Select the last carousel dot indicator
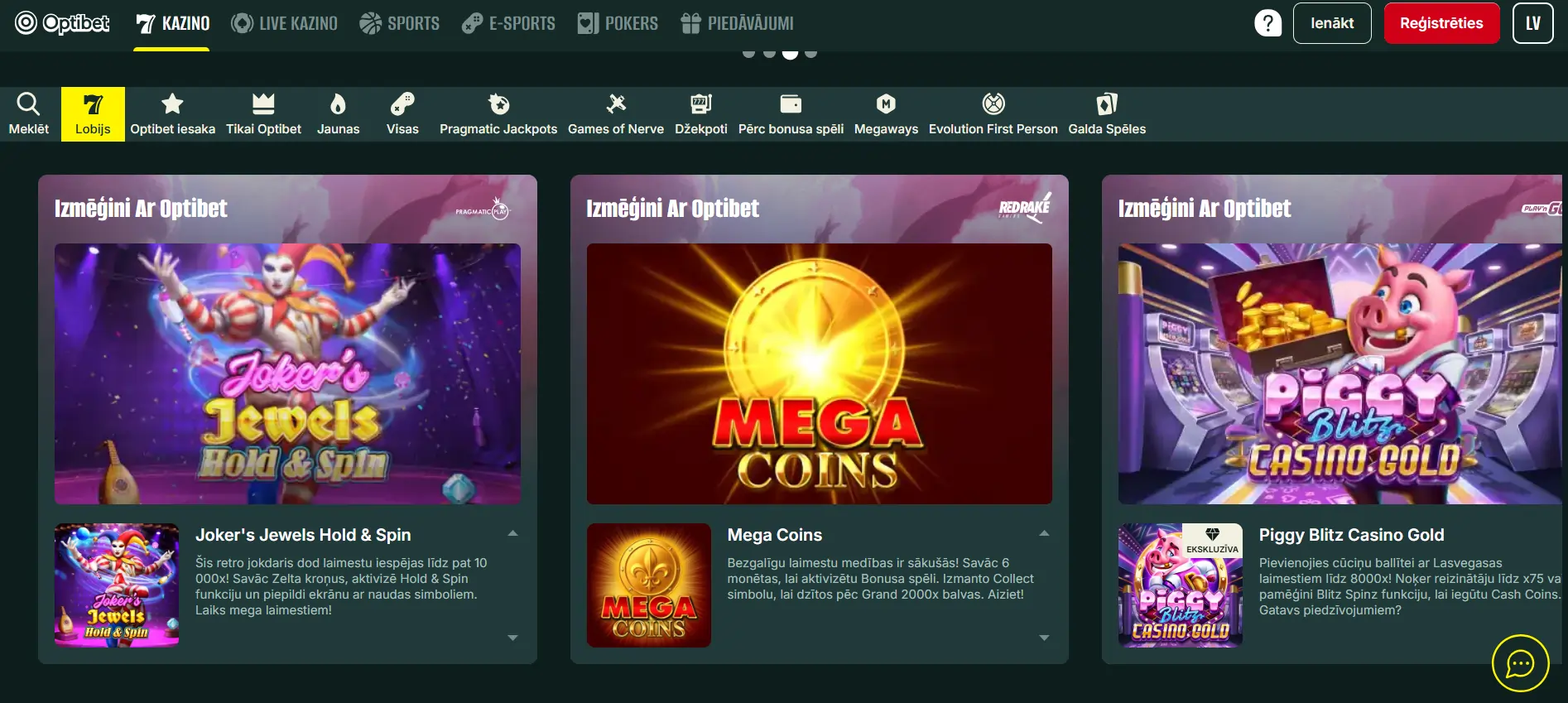1568x703 pixels. click(x=811, y=54)
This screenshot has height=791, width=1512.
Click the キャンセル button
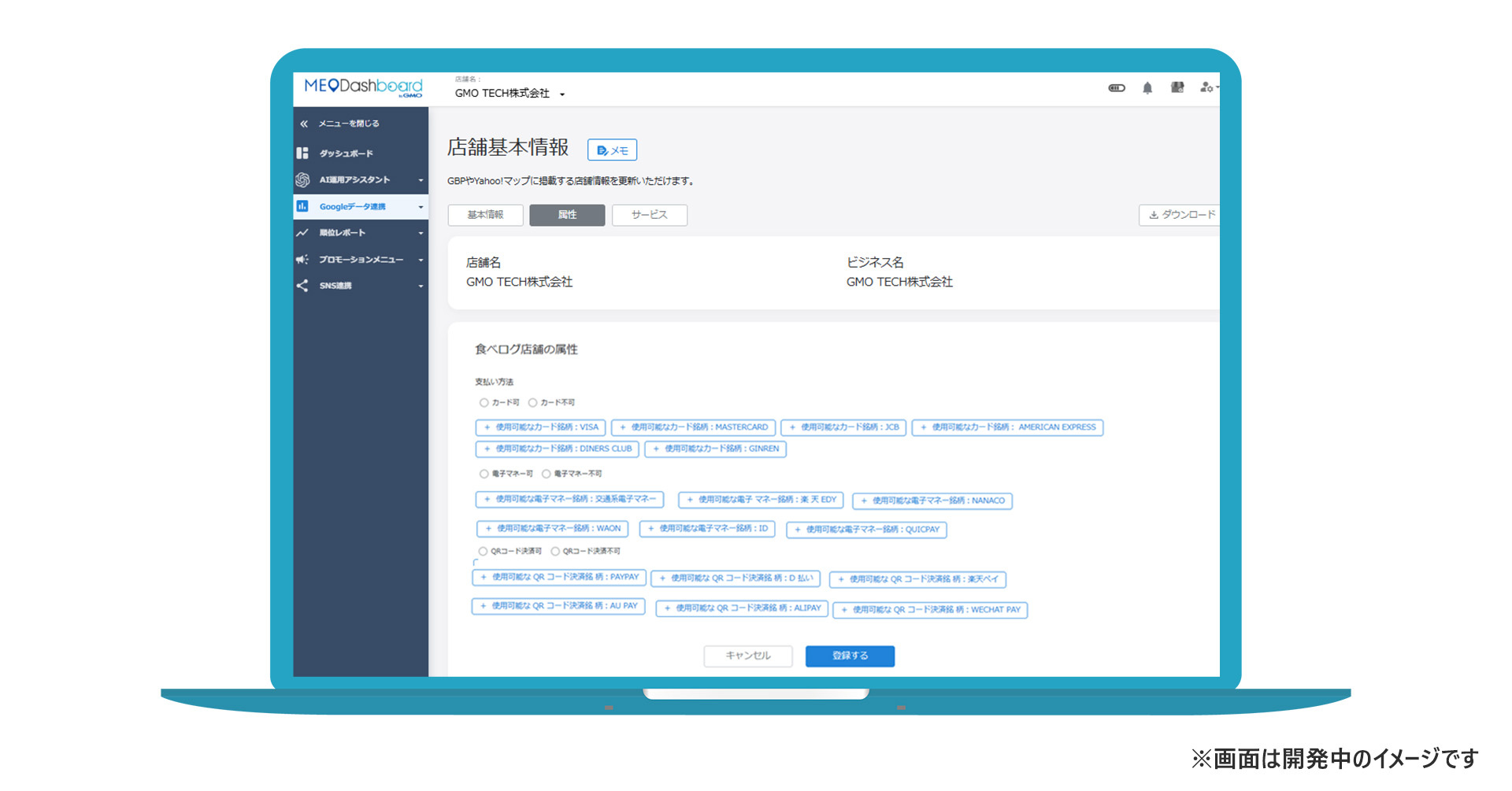tap(747, 656)
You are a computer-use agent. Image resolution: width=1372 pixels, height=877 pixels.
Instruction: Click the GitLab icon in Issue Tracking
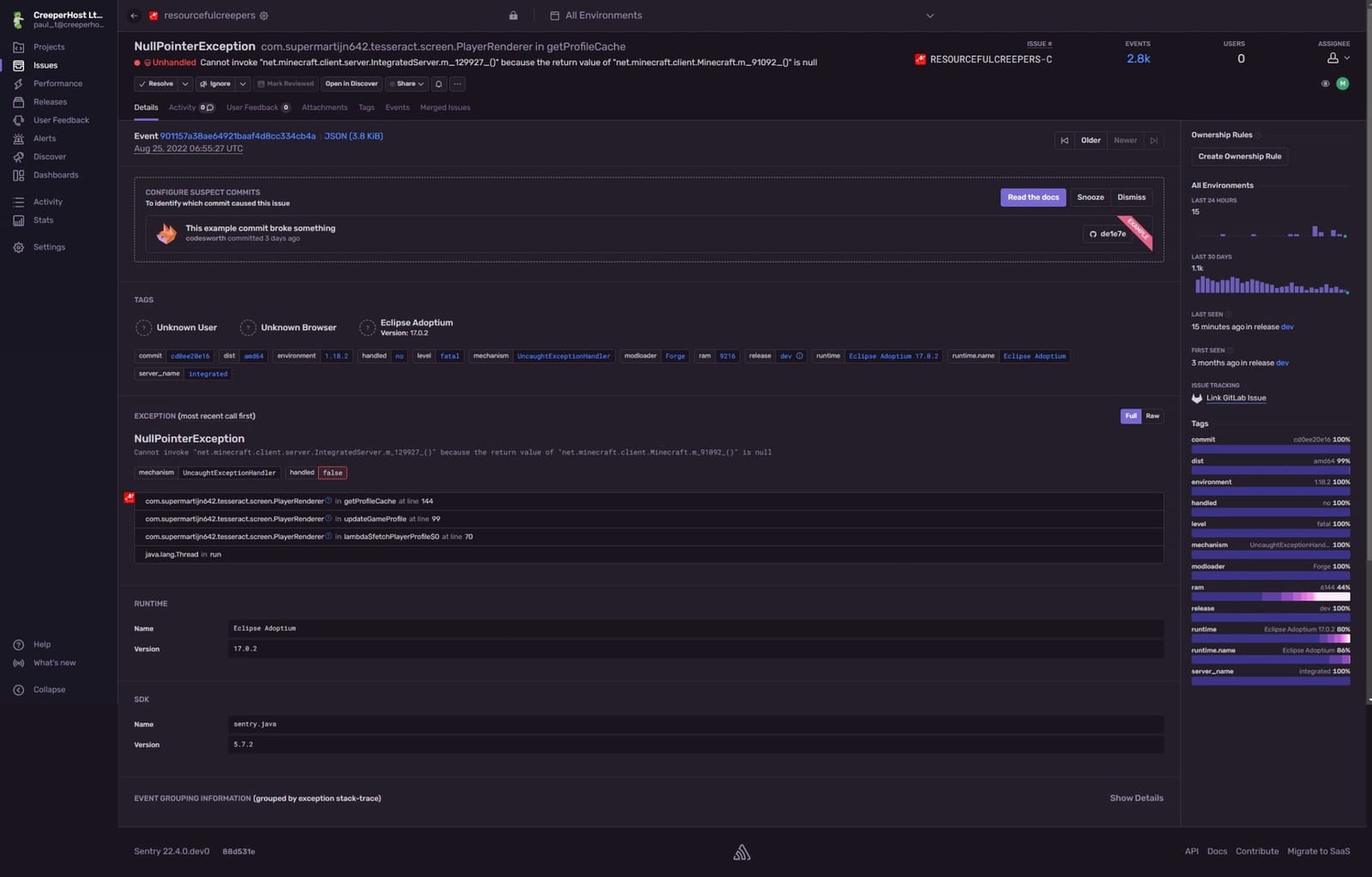(x=1197, y=399)
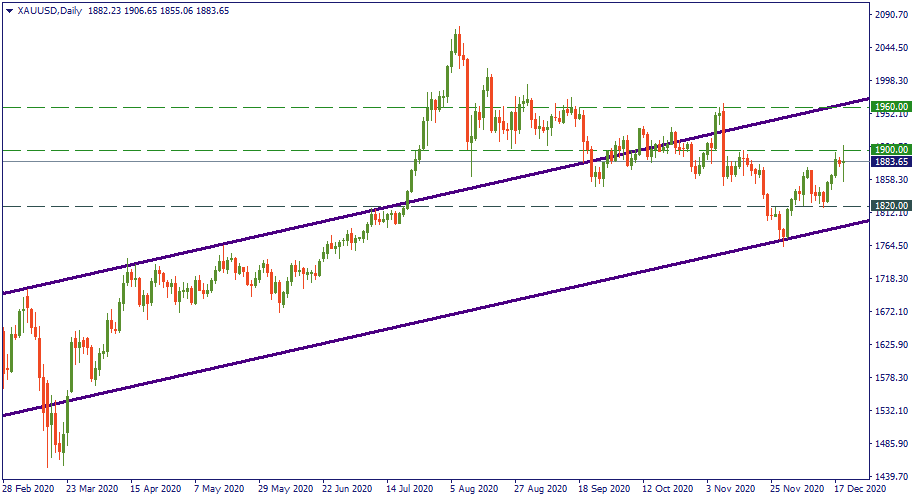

• Activity
Your task is to show every line of the listing above containing "height".

• Answer for this exercise
This screenshot has height=791, width=1512.
You are a computer-use agent. Image resolution: width=1372 pixels, height=877 pixels.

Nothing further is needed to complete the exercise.